On the home market, the biggest trading was once again in Bank of Ireland where 4.7 million shares traded between Dublin and London as the share dealt up five cents to €9.22. AIB was six cents higher in thinner volumes while Irish Life dropped five cents to €12.25 as it confirmed its bid for TSB Bank. The bid is thought to be €300E330 million.
Industrials were generally lower with CRH down 27 cents on €18.05 while Smurfit drifted two cents lower to €2.10. Small-scale profit-taking dragged Ryanair off its high and the share lost 10 cents to €9.90 and was almost $1 lower on $43 1/4 on Nasdaq where almost a quarter million ADSs - equivalent to one million ordinary shares - had traded by midday.
Eircom was three cents firmer on €3.23 but the latest speculation on a possible counter-bid for the fixed line business from Tony O'Reilly failed to reach the market to have any impact.
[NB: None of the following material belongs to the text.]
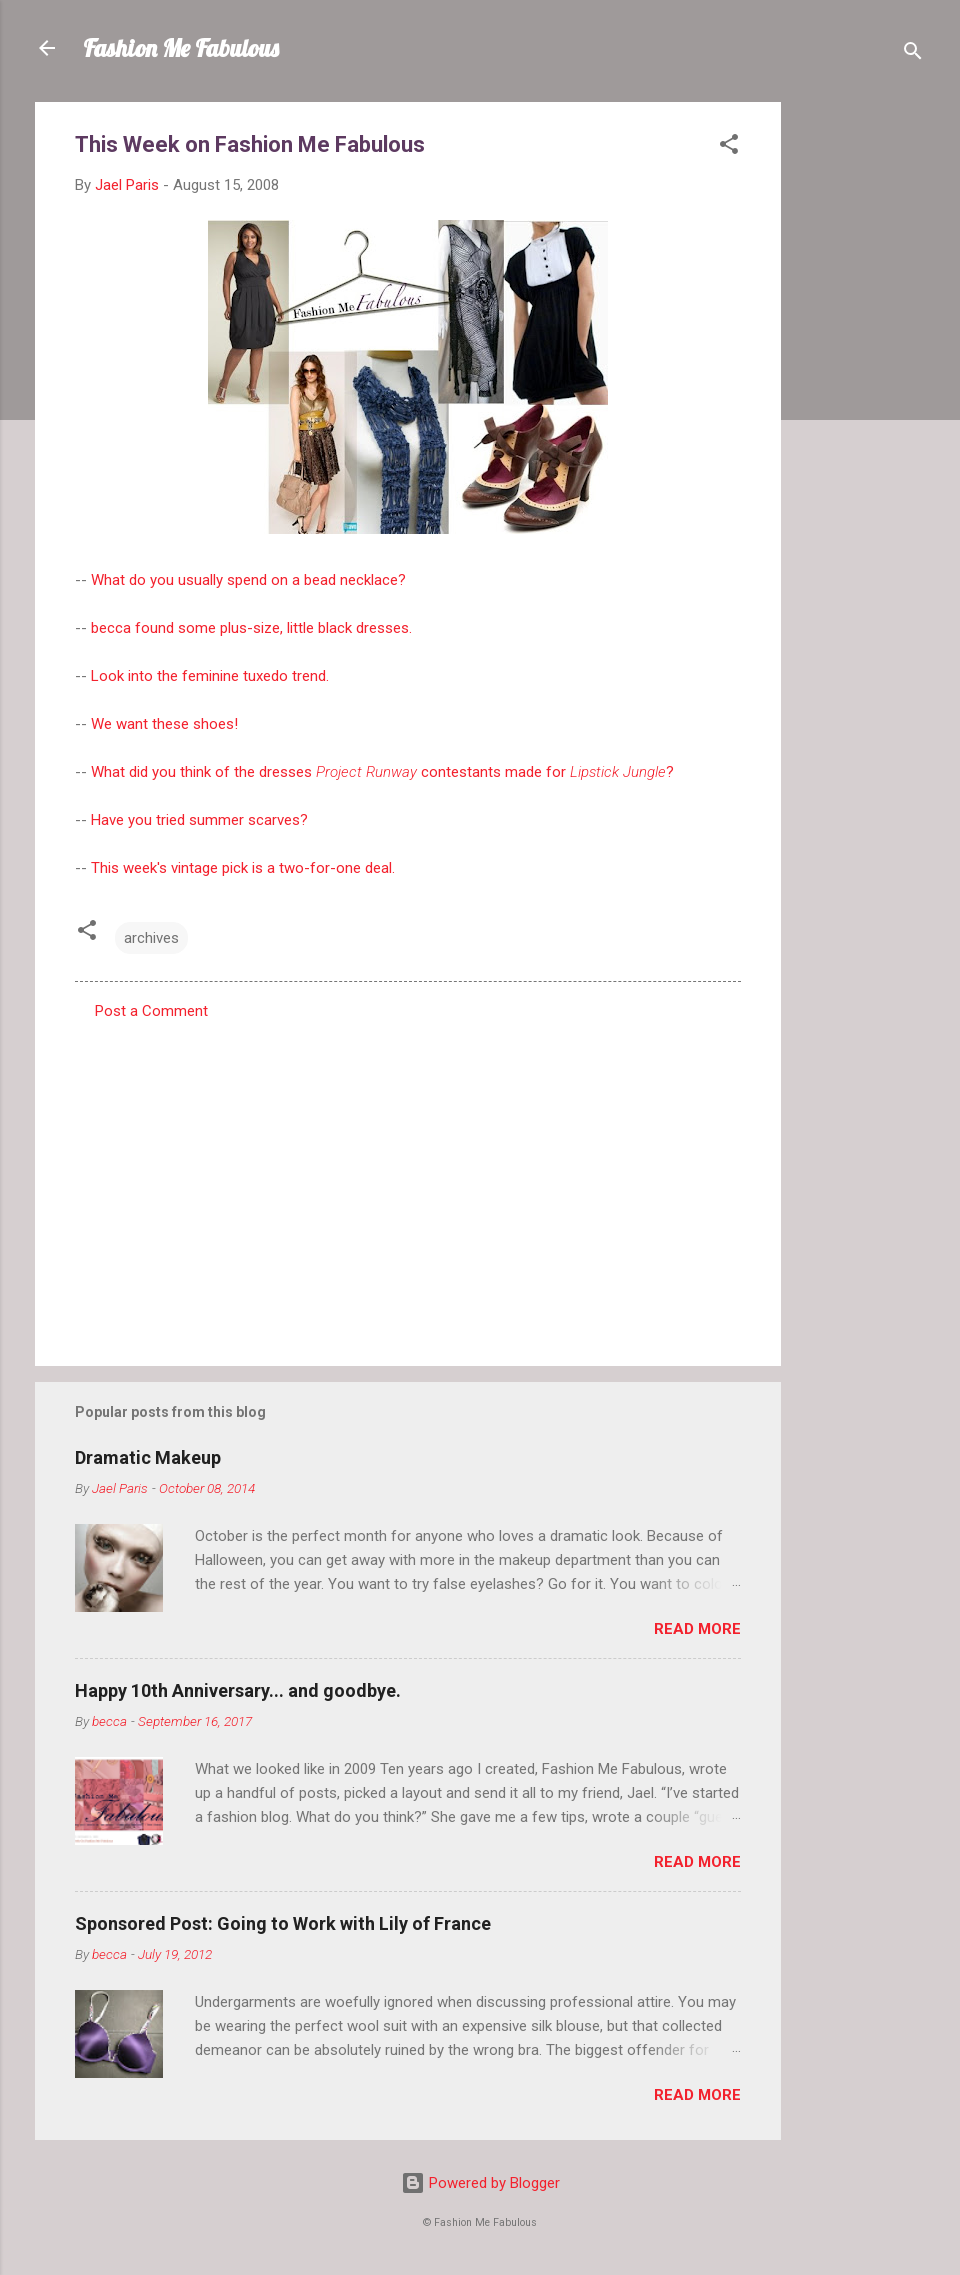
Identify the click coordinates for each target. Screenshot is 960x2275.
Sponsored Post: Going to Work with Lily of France (283, 1923)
If a counter-bid to the Denis O'Brien consortium does materialise then the main winners will be Eircom shareholders.
After pricing its follow-on share offering at 210p sterling, Parthus fell 9 1/2p to 216p sterling in London and was $2 lower on Nasdaq at $30 in midday trading. Other technology stocks to fall against the background of a weak Nasdaq included Iona and SmartForce. Baltimore, boosted by good third quarter results was 8 1/2p higher on 523 1/2p sterling while Conduit - ahead of interim results today - was 10 cents higher on €17.50 on the Neuer Markt.